Brano estratto:
◆ ◆ ◆ ◆ ◆

Alcune ricerche (Dardel 2000, Germania) indicano che nel 2000 in confronto agli anni ‘70 la coordinazione nei bambini della scuola primaria ha subito una involuzione e che le differenze diventano macroscopiche con l’aumentare dell’età. Una ricerca italiana (Vantini et. al. 1989-2004) condotta su soggetti di 1°-2°-3° media rileva un decremento delle prestazioni aerobiche accompagnato da un calo delle prestazioni coordinative (controllo veloce della forza e resistenza alla forza) pregiudicando così lo sviluppo delle prestazioni nel corso dell’età evolutiva.
Altresì anche un accanimento nell’ottimizzazione del naturale potenziale di miglioramento, ovvero quello che potrebbe accadere se cerchiamo di specializzare nostro figlio ad uno sport in particolare, non porta ad un reale vantaggio nel medio e lungo termine, e che apprendimenti precoci di abilità tecniche, se non supportati da un’ampia base di capacità, potrebbero causare una stagnazione nelle prestazioni.

◆ ◆ ◆ ◆ ◆

Dati di lavoro:
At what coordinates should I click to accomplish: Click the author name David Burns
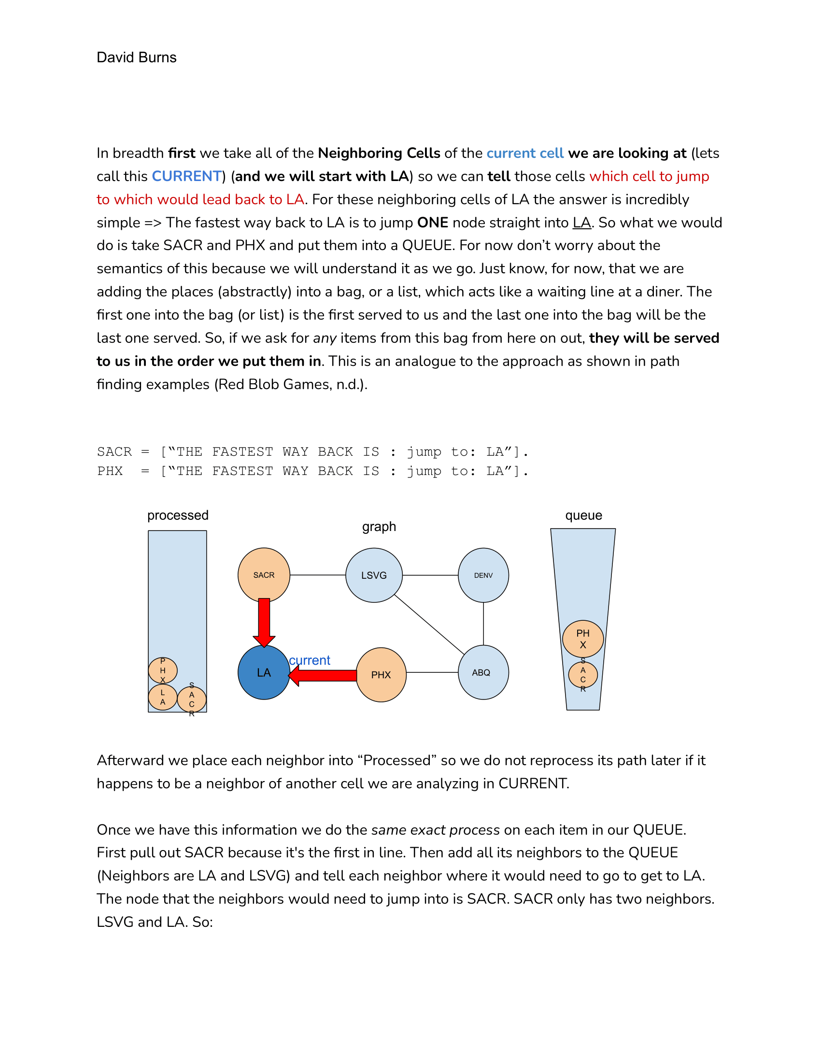(136, 57)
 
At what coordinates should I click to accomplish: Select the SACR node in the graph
(264, 574)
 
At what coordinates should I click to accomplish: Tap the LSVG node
(373, 575)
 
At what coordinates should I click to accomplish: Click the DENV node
(483, 575)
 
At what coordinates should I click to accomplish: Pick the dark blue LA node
(264, 672)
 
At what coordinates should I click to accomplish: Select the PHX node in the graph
(381, 674)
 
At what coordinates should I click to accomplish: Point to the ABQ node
(483, 672)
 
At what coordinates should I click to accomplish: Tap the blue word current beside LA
(310, 660)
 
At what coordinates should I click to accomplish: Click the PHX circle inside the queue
(583, 639)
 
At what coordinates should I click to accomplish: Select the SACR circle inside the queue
(583, 674)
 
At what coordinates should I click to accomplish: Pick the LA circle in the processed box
(162, 698)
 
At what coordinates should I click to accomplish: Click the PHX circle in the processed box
(162, 671)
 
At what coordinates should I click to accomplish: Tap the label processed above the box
(178, 516)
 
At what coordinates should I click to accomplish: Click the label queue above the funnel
(583, 516)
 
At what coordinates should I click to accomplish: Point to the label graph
(379, 527)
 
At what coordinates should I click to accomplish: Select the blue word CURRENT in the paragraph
(187, 176)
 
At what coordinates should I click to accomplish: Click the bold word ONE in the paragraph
(432, 223)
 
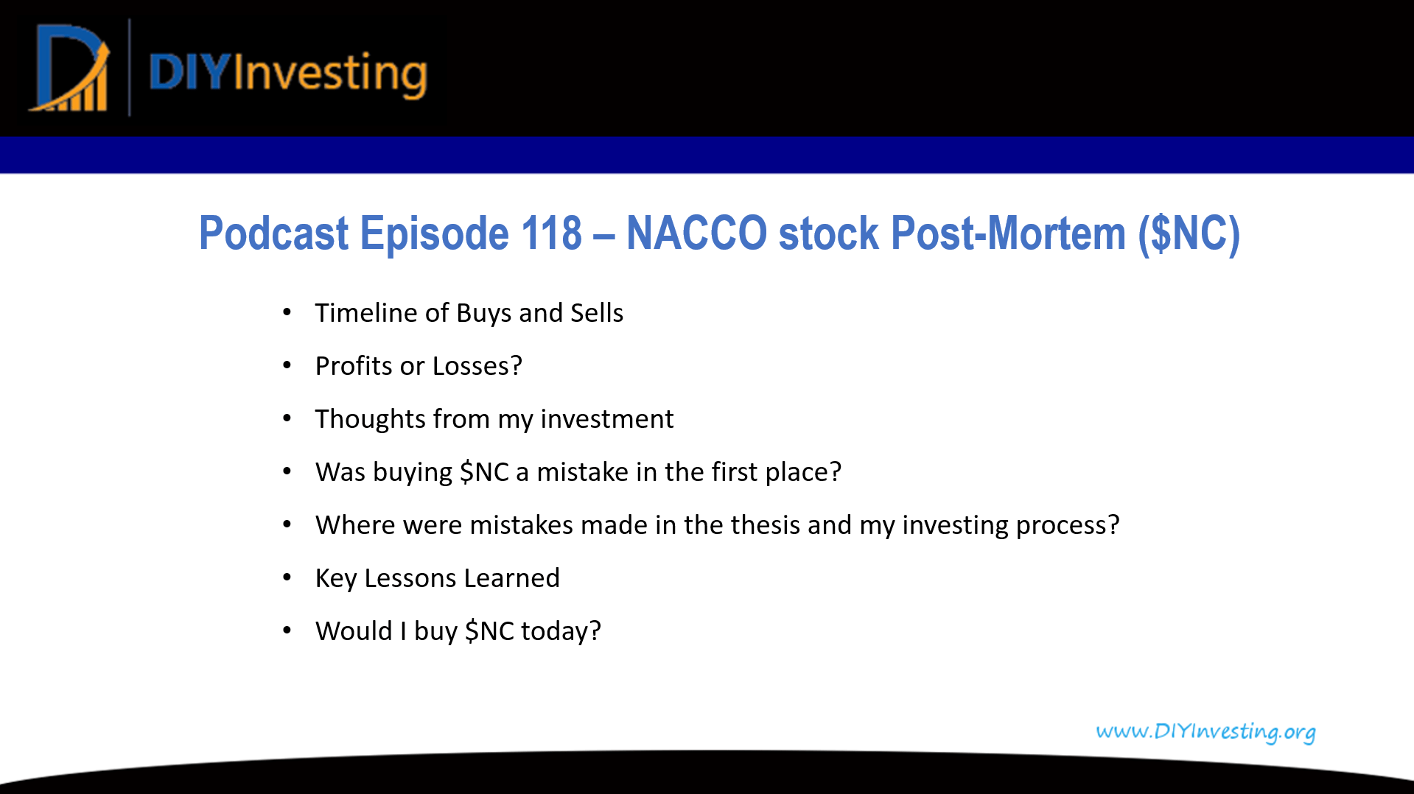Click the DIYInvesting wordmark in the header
click(x=287, y=74)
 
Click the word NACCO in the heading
click(x=696, y=233)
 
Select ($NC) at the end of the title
click(x=1189, y=234)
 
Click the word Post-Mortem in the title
click(x=1008, y=233)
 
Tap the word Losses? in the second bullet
click(x=477, y=366)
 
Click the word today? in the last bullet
click(x=560, y=631)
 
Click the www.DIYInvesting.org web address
click(x=1205, y=731)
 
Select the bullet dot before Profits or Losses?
click(x=287, y=365)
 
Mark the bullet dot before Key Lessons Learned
click(x=287, y=577)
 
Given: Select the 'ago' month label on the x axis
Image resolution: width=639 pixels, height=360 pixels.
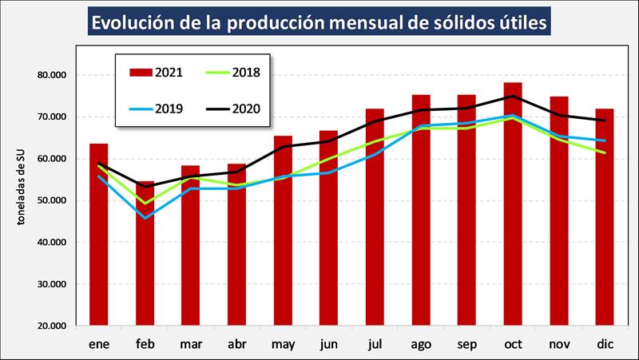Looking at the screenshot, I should (421, 344).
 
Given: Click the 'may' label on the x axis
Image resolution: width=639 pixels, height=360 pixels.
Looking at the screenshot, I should (283, 344).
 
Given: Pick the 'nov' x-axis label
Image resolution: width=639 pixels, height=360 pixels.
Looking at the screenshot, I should (559, 344).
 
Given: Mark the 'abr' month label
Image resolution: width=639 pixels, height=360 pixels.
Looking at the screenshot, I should (237, 344).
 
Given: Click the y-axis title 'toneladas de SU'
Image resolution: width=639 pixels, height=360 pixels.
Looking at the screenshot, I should (23, 200).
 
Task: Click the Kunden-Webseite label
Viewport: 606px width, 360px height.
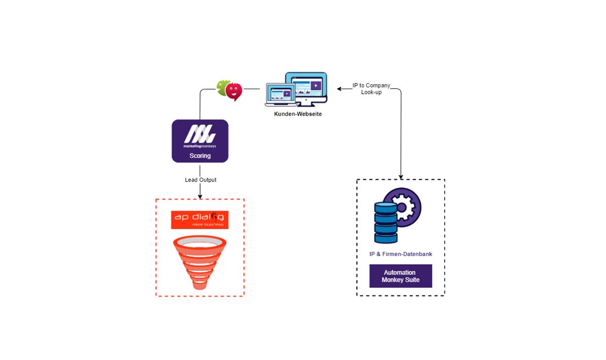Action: [x=297, y=114]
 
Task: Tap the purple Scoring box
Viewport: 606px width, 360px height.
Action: [x=200, y=141]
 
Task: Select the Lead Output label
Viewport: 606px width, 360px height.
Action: [x=200, y=180]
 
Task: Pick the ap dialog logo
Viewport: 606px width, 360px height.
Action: [x=200, y=219]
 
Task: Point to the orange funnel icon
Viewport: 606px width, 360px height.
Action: [x=200, y=262]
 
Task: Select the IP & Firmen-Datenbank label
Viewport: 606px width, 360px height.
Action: [x=400, y=254]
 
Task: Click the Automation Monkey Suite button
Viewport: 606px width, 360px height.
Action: [x=400, y=276]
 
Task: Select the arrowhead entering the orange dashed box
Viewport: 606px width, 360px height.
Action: [x=200, y=197]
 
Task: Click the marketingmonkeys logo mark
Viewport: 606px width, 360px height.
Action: [x=200, y=135]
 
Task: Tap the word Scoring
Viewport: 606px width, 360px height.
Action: [x=200, y=156]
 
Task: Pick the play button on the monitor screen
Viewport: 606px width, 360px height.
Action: [x=315, y=85]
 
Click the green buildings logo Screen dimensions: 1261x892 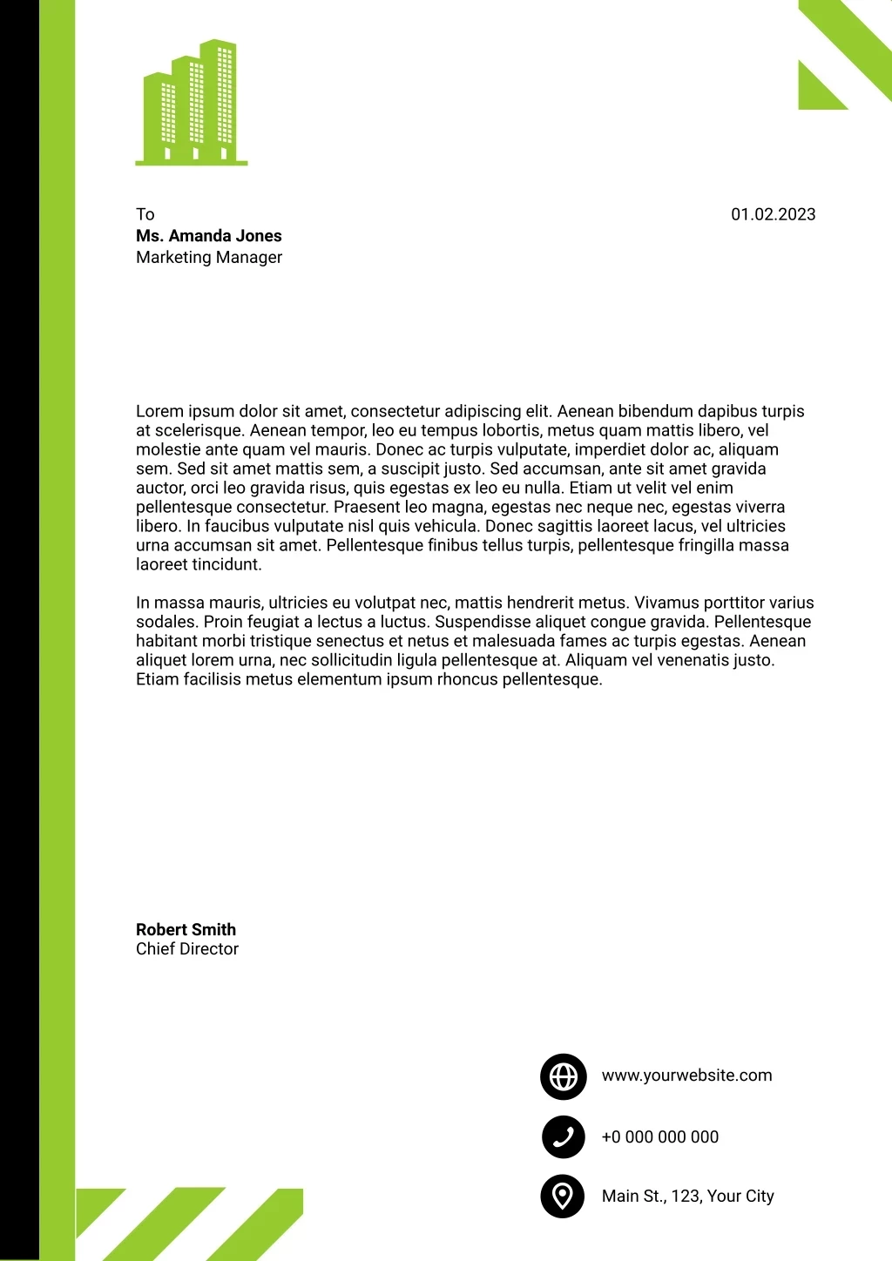tap(192, 103)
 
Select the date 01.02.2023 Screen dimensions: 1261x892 tap(773, 214)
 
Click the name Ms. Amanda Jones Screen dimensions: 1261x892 tap(209, 236)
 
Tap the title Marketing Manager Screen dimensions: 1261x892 tap(209, 258)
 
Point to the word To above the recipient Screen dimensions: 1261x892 tap(145, 214)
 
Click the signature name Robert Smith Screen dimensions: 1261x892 tap(186, 929)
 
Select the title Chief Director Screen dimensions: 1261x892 tap(187, 949)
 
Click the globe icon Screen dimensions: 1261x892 tap(563, 1076)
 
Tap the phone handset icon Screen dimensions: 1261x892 tap(563, 1136)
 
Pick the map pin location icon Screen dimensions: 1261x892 tap(563, 1196)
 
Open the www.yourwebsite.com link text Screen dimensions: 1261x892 tap(686, 1076)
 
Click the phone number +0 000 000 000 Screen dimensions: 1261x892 tap(660, 1137)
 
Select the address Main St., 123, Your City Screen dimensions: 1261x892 tap(688, 1197)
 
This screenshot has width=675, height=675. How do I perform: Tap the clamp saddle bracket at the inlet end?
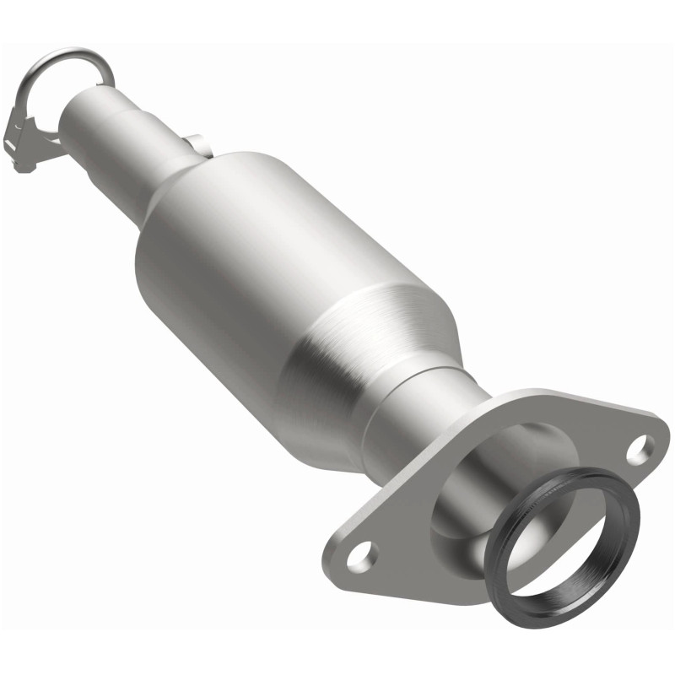point(34,135)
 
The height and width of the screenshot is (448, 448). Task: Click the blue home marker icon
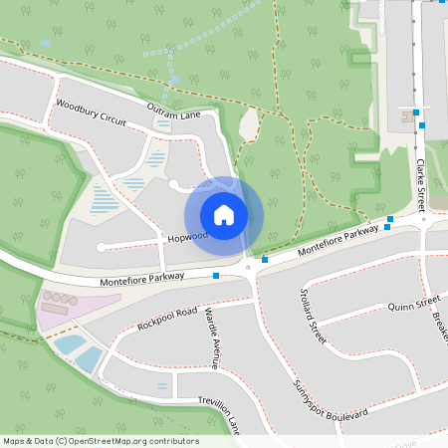click(x=224, y=215)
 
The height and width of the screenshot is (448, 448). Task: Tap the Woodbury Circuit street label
click(x=91, y=111)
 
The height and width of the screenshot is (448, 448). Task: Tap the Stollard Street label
click(x=313, y=317)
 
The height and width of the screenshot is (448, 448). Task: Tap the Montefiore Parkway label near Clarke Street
click(x=338, y=239)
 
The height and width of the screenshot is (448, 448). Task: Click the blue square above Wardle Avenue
click(x=216, y=275)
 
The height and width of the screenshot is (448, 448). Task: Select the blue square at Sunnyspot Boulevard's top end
click(x=265, y=260)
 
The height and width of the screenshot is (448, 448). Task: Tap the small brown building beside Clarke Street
click(x=406, y=116)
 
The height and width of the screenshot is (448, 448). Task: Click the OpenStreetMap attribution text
click(x=100, y=441)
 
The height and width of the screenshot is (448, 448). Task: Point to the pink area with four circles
click(x=60, y=308)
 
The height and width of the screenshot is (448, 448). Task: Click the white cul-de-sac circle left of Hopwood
click(x=101, y=247)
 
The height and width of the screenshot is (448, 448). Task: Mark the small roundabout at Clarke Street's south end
click(x=423, y=220)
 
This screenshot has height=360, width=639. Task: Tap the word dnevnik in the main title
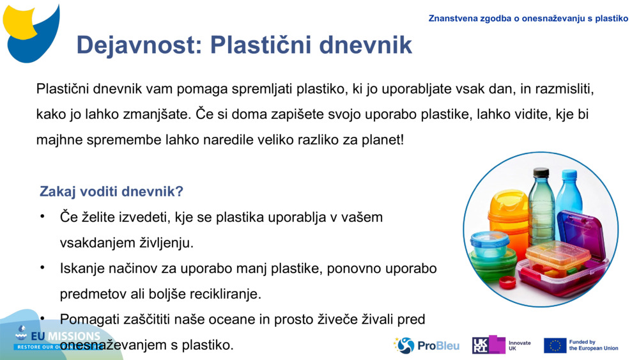[366, 45]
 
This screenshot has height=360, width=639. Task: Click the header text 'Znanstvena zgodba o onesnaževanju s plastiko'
[528, 19]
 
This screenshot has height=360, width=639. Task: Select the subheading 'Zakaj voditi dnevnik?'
[111, 192]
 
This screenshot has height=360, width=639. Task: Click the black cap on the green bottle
[541, 173]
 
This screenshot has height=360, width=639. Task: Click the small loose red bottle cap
[507, 282]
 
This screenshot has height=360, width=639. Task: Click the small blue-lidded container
[489, 243]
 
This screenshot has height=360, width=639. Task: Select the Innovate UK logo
[502, 345]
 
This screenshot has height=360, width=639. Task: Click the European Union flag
[555, 345]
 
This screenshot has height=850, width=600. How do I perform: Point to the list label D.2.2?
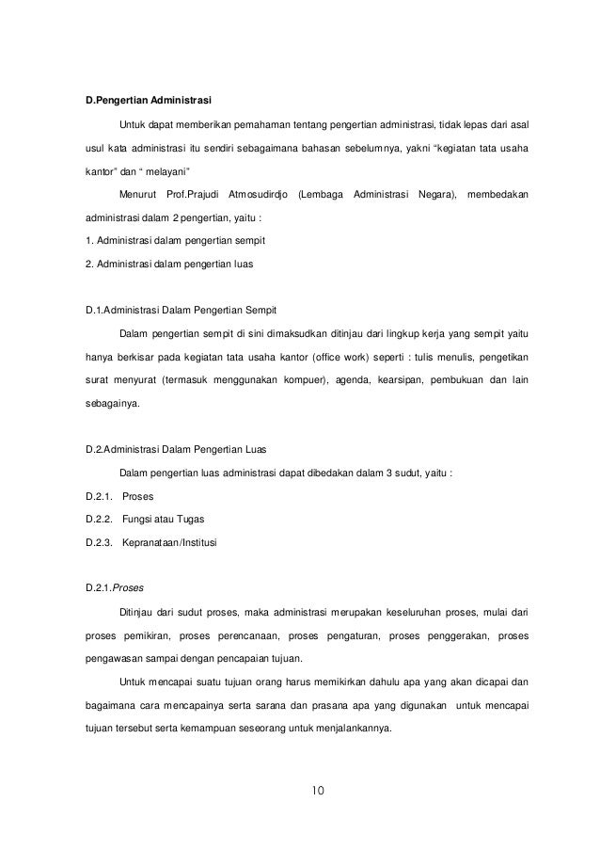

◆ ◆ ◆ ◆ ◆

Consegne:
(a) Individui nei record tutte le righe in cui compare la stringa "text" e le trascriva integralmente.
(b) Prosegua il testo sulla coordinazione motoria dei bambini, riprendendo subito dopo l'ultima frase riportata.

Risultati:
(a)
Open the www.yourwebsite.com link text Screen dimensions: 1261x892 tap(686, 1076)
The height and width of the screenshot is (448, 448). Task: Click the OpenStreetMap attribution text
This screenshot has height=360, width=639. Task: Click the header text 'Znanstvena zgodba o onesnaževanju s plastiko'

(b)
Come agire dunque?
Con senso di esplorazione ossia cercando di approcciare attività differenti per prenderne conoscenza e percepire il proprio corpo… i benefici e le personali attitudini.
Solo risposte consapevoli (e una osservazione attenta) possono generare motivazione nel perseguire e consolidare risultati motori nelle discipline più adatte e utili a crescere la propria forma fisica.